Чхве откровенно пялился и ничего не мог поделать с собой. Казалось, воздух разрезают векторы, невидимые стрелки, сводящие внимание к одной точке. Черной велюровой полоске, бесовски и приглушенно бликующей в свете ламп. Эта полоска, словно водораздел, разграничивала подкрашенные аккуратной формы губы, растягивающиеся то и дело в обворожительной улыбке и обнажающие два ряда ровных белоснежных зубов, гладкий угол челюсти, скругленный подбородок…
Кадык мягко ходил под этой чертой, отделяющей его здравый рассудок от безумия, когда хён пил воду или смеялся, шевеля ткань и заставляя ее щериться чешуйками бархатных бликов.
…А ниже этого горизонта событий — яремная впадина, предваренная маленькой родинкой аккурат посередине, и выступающие ключичные кости, слегка выбеливающие смуглую кожу натяжением.
Неизвестно, где начиналась эта пытка и где заканчивалась. Но, когда лидер сказал ему что-то особенно забавное, хён засмеялся, запрокидывая назад голову, и тем самым натягивая на шее черную ткань. Это вынудило Сана подавить беззвучный стон, рвущийся наружу из груди.
Ебучий чокер.
В паху ощутимо пульсировало, равно как и в голове. Телефон пока давал прикрытие, и никто из мемберов или стаффа вроде бы не замечал, что он забывает тапать по экрану, проигрывая раунд за раундом.
«Как же я блять хочу тебя, Пак Сонхва. Хочу из-за ебаного чокера. Из-за того, как он облегает твою шею. Как он охуенно сочетается с твоим прикидом и волосами. Сука. Хочу сорвать его зубами…»
Эти мысли уносили парня в мир вульгарных фантазий, которым не суждено было сбыться, а еще — заставляли ткань на брюках натягиваться вокруг его возбуждения. И грозились унести вообще в мир иной, если что-то с этим не сделать.
Сан скрестил ноги, понимая, что ему срочно нужно в уборную — но он был там слишком недавно, могли возникнуть вопросы. Ему хотелось высунуть голову в окно, или хотя бы высунуть язык, чтобы просушить наполненный слюной рот.

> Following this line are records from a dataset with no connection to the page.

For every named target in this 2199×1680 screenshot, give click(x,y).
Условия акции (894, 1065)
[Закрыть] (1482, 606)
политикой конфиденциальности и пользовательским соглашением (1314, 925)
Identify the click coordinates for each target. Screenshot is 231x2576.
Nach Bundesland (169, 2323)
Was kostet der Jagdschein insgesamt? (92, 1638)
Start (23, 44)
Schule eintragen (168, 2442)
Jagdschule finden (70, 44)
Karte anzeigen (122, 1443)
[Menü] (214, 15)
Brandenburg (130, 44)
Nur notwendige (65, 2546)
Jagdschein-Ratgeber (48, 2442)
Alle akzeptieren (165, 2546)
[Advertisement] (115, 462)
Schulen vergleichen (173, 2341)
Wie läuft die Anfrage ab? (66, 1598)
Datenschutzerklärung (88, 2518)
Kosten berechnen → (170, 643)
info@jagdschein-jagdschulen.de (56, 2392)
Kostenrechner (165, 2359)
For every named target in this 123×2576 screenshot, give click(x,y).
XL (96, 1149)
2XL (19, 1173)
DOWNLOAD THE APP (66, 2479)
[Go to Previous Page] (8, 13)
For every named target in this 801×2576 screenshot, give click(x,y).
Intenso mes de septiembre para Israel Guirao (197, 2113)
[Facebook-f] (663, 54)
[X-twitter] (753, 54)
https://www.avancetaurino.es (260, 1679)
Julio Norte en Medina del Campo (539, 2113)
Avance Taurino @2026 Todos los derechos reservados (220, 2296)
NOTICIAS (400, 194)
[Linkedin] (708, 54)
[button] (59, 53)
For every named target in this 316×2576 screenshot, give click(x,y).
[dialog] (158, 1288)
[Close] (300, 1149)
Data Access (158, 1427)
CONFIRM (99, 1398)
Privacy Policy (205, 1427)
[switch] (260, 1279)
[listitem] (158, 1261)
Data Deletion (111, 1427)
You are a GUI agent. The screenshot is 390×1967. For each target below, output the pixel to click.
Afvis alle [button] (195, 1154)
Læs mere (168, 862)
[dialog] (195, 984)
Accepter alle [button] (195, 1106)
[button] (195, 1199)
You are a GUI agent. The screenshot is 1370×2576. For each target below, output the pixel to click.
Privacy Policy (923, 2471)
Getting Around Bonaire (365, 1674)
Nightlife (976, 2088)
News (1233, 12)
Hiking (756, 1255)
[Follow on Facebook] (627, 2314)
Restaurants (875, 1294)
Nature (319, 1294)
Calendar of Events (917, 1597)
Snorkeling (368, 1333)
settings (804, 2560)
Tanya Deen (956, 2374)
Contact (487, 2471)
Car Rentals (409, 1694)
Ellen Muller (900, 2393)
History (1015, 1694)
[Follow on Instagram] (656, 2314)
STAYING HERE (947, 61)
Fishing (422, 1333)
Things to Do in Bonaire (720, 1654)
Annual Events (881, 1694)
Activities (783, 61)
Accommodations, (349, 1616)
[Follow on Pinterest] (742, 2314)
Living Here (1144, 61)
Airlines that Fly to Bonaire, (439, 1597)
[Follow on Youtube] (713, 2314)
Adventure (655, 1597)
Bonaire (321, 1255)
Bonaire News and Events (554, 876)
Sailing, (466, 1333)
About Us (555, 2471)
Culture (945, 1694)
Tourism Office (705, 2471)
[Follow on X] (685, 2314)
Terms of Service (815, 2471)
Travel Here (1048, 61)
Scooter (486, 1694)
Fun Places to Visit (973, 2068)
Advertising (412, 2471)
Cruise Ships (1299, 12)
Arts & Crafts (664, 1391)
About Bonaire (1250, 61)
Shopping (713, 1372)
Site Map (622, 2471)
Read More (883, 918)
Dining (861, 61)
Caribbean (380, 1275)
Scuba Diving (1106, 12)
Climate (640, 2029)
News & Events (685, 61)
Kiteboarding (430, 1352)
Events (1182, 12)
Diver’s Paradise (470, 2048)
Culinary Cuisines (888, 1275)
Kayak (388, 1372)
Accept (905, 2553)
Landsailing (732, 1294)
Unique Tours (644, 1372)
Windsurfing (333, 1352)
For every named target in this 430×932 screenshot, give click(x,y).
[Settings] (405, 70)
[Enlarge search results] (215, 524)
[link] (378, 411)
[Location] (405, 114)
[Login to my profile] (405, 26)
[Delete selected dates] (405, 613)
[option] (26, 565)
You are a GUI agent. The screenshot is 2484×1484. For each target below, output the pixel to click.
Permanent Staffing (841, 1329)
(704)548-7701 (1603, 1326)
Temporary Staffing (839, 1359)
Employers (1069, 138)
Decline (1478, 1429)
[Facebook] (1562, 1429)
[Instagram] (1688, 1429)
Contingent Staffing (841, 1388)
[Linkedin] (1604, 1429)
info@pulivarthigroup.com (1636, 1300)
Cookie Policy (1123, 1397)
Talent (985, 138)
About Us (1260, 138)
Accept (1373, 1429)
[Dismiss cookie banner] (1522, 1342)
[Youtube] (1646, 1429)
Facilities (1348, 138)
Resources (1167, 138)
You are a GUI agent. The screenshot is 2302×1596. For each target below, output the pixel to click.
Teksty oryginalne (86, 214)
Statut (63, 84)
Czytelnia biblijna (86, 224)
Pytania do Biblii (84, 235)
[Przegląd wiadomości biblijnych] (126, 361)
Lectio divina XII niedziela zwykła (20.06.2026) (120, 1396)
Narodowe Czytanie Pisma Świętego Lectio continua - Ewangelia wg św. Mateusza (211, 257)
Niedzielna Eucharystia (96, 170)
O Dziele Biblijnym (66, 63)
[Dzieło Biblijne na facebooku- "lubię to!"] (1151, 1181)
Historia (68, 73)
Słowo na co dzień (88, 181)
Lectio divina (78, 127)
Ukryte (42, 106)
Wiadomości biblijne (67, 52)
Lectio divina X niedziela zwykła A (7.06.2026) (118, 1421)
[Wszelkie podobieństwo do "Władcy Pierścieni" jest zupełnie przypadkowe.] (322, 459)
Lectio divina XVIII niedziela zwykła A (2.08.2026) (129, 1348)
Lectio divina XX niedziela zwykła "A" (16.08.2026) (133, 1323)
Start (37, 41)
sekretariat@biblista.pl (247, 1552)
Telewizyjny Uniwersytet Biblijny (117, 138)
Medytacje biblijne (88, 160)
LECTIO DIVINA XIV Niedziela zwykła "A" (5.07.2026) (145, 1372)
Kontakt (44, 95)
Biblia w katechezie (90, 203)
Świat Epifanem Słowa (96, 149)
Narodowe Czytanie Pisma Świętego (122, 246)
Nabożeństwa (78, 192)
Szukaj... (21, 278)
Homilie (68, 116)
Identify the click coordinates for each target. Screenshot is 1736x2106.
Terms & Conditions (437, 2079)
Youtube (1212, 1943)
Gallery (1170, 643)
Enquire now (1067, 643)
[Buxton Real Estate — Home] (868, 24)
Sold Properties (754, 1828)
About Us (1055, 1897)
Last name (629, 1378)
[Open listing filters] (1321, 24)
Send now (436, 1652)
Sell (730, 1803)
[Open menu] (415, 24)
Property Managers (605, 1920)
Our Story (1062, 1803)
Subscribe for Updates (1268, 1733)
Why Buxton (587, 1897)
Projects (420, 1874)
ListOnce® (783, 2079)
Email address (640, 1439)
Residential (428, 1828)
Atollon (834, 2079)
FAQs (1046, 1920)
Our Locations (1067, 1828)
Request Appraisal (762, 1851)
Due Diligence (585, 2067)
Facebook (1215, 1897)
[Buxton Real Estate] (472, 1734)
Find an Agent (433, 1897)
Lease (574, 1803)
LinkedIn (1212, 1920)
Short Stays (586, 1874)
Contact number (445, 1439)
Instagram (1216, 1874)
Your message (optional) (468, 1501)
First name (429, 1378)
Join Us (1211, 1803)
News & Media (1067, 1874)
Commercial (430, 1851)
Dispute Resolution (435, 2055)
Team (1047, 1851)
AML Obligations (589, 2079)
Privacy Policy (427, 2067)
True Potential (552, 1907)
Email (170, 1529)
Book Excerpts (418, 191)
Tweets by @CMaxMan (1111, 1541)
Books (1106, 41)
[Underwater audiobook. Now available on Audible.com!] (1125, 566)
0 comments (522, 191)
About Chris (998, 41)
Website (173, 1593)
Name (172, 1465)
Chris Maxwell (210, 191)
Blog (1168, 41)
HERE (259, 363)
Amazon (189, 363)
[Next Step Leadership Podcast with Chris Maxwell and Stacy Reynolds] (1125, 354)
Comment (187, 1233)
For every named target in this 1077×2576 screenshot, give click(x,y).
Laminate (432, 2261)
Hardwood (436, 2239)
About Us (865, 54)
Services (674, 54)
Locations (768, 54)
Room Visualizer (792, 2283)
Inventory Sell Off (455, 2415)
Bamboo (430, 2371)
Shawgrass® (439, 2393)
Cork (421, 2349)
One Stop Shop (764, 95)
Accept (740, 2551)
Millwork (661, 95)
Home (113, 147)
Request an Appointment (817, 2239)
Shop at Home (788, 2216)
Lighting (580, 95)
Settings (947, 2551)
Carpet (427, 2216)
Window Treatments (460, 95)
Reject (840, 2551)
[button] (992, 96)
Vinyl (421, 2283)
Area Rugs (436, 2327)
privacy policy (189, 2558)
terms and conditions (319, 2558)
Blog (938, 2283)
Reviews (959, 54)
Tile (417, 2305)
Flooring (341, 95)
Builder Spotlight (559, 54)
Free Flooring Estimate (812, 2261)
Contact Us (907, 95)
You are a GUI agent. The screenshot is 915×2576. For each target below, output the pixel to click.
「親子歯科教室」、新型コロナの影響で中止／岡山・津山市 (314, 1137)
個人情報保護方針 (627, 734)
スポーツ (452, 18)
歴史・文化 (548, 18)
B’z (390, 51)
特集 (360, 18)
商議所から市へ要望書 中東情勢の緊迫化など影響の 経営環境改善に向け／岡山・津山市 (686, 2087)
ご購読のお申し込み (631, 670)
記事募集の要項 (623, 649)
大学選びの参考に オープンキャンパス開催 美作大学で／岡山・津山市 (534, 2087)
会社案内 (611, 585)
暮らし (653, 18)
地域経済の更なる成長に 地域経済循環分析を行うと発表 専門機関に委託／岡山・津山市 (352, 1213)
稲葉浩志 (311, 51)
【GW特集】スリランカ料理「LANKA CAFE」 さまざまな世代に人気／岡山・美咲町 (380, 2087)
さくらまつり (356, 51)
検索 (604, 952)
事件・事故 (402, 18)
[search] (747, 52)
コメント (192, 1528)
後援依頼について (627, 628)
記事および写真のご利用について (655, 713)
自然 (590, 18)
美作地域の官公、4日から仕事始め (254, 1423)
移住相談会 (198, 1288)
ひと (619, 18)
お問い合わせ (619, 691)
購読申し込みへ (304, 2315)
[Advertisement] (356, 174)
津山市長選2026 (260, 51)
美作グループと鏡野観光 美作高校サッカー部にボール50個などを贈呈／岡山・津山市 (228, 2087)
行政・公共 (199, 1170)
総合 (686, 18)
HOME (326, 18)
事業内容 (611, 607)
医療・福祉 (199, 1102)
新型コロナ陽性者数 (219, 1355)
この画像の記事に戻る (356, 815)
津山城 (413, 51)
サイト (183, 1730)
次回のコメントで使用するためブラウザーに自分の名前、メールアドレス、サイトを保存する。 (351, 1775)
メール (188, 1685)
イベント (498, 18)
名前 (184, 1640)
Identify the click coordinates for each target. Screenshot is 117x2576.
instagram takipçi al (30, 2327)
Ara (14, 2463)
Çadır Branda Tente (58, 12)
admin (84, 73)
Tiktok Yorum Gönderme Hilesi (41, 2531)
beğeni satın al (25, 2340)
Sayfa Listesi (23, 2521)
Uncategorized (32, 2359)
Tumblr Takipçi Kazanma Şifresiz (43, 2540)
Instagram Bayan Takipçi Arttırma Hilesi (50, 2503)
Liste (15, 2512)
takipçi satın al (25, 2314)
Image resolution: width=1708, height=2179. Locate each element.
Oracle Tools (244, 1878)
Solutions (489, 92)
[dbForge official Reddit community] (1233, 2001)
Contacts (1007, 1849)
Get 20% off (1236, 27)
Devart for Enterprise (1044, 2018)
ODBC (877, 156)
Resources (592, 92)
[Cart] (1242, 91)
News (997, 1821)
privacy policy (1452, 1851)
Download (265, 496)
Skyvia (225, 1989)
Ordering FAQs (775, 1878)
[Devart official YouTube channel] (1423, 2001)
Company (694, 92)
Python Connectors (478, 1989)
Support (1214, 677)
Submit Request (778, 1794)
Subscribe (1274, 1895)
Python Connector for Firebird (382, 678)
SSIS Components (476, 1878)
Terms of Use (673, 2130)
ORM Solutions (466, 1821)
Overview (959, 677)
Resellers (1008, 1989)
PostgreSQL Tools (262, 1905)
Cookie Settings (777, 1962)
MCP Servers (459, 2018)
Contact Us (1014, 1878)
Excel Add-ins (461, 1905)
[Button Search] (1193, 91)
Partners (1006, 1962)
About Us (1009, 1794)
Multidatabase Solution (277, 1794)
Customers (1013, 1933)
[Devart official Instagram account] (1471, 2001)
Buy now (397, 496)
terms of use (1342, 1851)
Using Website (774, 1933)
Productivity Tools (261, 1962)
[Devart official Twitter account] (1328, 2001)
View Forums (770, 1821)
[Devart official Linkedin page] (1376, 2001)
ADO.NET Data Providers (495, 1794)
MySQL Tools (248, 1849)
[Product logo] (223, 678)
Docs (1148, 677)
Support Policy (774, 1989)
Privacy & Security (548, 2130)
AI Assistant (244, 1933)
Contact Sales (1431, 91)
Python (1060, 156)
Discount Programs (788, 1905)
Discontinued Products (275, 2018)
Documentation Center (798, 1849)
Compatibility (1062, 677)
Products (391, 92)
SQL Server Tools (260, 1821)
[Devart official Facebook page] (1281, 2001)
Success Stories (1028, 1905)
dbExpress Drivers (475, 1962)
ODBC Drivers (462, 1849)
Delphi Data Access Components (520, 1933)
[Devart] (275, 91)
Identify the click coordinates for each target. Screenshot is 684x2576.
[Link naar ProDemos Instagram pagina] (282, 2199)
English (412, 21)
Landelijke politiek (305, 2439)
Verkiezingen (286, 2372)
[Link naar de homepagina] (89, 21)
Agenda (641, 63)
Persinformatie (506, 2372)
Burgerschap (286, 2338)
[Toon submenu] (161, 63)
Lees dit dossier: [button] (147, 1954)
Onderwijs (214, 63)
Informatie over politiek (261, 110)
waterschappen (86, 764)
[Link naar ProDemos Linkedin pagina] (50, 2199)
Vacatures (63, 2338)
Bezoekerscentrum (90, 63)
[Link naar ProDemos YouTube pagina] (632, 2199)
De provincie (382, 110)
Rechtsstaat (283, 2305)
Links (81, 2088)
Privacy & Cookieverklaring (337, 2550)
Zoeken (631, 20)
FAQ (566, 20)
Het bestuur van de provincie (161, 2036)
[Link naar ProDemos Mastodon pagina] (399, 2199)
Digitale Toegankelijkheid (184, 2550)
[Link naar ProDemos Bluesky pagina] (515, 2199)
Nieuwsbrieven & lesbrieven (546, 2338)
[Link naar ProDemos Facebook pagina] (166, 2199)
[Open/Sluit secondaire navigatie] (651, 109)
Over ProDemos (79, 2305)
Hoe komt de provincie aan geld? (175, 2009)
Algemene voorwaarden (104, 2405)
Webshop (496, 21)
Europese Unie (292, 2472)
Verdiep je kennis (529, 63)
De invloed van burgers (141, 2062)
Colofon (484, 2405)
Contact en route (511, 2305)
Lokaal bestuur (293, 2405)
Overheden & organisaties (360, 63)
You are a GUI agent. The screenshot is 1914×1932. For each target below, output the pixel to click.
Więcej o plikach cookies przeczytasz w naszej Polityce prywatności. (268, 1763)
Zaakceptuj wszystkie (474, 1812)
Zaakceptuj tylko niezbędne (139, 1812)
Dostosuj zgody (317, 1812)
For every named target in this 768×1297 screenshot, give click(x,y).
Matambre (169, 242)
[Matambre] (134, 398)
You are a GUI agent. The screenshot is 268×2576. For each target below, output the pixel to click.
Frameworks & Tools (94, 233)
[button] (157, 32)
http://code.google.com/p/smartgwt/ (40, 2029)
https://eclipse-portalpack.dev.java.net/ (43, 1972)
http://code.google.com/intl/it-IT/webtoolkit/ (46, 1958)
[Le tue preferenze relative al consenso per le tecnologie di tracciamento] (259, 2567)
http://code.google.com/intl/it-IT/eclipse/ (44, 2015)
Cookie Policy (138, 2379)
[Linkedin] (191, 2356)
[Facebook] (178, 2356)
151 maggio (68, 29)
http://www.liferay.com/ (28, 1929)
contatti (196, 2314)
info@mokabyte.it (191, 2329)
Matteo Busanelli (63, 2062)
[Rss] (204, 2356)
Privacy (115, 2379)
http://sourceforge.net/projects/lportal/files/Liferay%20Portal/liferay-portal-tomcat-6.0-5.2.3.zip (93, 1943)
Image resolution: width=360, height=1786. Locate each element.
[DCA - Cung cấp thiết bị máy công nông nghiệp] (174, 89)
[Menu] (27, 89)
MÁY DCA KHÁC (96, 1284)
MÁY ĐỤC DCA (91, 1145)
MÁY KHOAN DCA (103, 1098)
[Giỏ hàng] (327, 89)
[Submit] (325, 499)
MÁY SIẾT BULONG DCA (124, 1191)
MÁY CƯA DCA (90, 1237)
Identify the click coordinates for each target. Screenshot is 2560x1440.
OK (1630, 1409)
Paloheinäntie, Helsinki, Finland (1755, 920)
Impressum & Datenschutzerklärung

Конечно, это был не первый, и, видит бог, не последний раз, когда на хёна надевали чокер. Конечно, ведь все признавали, что они ему очень идут. Конечно, блять, конечно.
Вот только почему-то сейчас этот сраный кусочек ткани в палец толщиной взводил Сану курки так, что он был готов взорваться. Не получалось думать ни о чем другом. Смотреть на что-то другое. Эта полоса, разделившая жизнь на до и после, маячила перед глазами, и Чхве чувствовал себя быком на корриде, только натасканным не на красный, а на черный.
— Ты палишься, Сан-а, — проговорил над его ухом голос Юнхо. Добродушный, хоть и насмешливый.
— Я знаю, — прошипел парень сквозь плотно сжатые зубы. — Я, блять, знаю, Чон Юнхо.
— Не пялься так, — порекомендовал Юю, отклоняя чуть назад кресло, в котором Сан сидел.
— Да если бы я мог, — выцедил Чхве все так же тихо и шипяще.
Наверное, Луна была в Козероге или хер его знает, что, вот только Сан действительно не мог. Полоска на шее Сонхва гипнотизировала его, горя под веками, когда он закрывал глаза. Он чувствовал себя ебучим Моисеем, готовым броситься в это разделенное надвое море с головой, зарыться в него носом и губами, утонуть в нем.
Стало совсем плохо, когда его наивный, ни о чем не подозревающий, неебически красивый хён забрался своими длинными изящными пальцами под черный велюр, рассеянно погладив кожу шеи — а может, почесав. Сан не мог сказать, что именно произошло, потому что в этот момент в глазах стало совсем темно, будто в гримерке стухли все лампочки.
Резко поднявшись, чуть не въехав макушкой в подбородок наклонявшегося над ним Юнхо, Чхве шумно сглотнул налившийся в горле ком и объявил надтреснутым и хриплым голосом:
— Я в уборную.
Сан рысью бросился прочь из комнаты, не дожидаясь комментариев и возражений.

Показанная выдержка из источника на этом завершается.